What is required: I would like you to transcribe all of the data exactly.

###

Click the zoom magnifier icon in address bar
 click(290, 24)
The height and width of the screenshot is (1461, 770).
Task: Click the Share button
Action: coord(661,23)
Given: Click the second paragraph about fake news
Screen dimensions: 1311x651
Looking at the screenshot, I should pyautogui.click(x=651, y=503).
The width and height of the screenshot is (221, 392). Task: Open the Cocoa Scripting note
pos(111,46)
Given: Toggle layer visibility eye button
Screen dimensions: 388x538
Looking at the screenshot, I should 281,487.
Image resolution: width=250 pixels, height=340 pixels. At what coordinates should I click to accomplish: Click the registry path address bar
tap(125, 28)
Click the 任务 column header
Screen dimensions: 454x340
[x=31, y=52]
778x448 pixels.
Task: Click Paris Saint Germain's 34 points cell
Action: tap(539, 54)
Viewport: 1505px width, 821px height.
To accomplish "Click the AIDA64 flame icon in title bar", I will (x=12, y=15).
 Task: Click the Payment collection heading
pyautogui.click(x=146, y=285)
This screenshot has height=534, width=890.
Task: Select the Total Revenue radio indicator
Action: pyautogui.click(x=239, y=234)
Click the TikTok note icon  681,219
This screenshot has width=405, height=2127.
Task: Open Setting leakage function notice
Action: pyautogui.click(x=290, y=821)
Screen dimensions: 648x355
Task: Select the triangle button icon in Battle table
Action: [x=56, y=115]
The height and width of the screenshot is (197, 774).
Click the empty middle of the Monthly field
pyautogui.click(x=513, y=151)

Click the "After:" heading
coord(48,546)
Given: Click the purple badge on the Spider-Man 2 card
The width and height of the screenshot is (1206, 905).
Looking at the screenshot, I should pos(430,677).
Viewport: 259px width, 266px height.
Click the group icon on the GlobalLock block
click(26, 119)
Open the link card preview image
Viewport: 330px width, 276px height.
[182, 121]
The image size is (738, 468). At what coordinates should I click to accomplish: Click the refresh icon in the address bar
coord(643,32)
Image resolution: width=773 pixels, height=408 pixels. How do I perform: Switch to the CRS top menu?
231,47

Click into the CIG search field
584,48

###

Output for this task:
Click the zoom magnifier icon in address bar
 click(290, 24)
The height and width of the screenshot is (1461, 770).
Task: Click the Share button
Action: coord(661,23)
Given: Click the second paragraph about fake news
Screen dimensions: 1311x651
Looking at the screenshot, I should pyautogui.click(x=651, y=503).
The width and height of the screenshot is (221, 392). Task: Open the Cocoa Scripting note
pos(111,46)
Given: Toggle layer visibility eye button
Screen dimensions: 388x538
Looking at the screenshot, I should 281,487.
Image resolution: width=250 pixels, height=340 pixels. At what coordinates should I click to accomplish: Click the registry path address bar
tap(125, 28)
Click the 任务 column header
Screen dimensions: 454x340
[x=31, y=52]
778x448 pixels.
Task: Click Paris Saint Germain's 34 points cell
Action: tap(539, 54)
Viewport: 1505px width, 821px height.
To accomplish "Click the AIDA64 flame icon in title bar", I will (x=12, y=15).
 Task: Click the Payment collection heading
pyautogui.click(x=146, y=285)
This screenshot has height=534, width=890.
Task: Select the Total Revenue radio indicator
Action: pyautogui.click(x=239, y=234)
Click the TikTok note icon  681,219
This screenshot has width=405, height=2127.
Task: Open Setting leakage function notice
Action: pyautogui.click(x=290, y=821)
Screen dimensions: 648x355
Task: Select the triangle button icon in Battle table
Action: [x=56, y=115]
The height and width of the screenshot is (197, 774).
Click the empty middle of the Monthly field
pyautogui.click(x=513, y=151)

Click the "After:" heading
coord(48,546)
Given: Click the purple badge on the Spider-Man 2 card
The width and height of the screenshot is (1206, 905).
Looking at the screenshot, I should pos(430,677).
Viewport: 259px width, 266px height.
Click the group icon on the GlobalLock block
click(26, 119)
Open the link card preview image
Viewport: 330px width, 276px height.
[182, 121]
The image size is (738, 468). At what coordinates should I click to accomplish: Click the refresh icon in the address bar
coord(643,32)
Image resolution: width=773 pixels, height=408 pixels. How do I perform: Switch to the CRS top menu?
231,47

Click into the CIG search field
584,48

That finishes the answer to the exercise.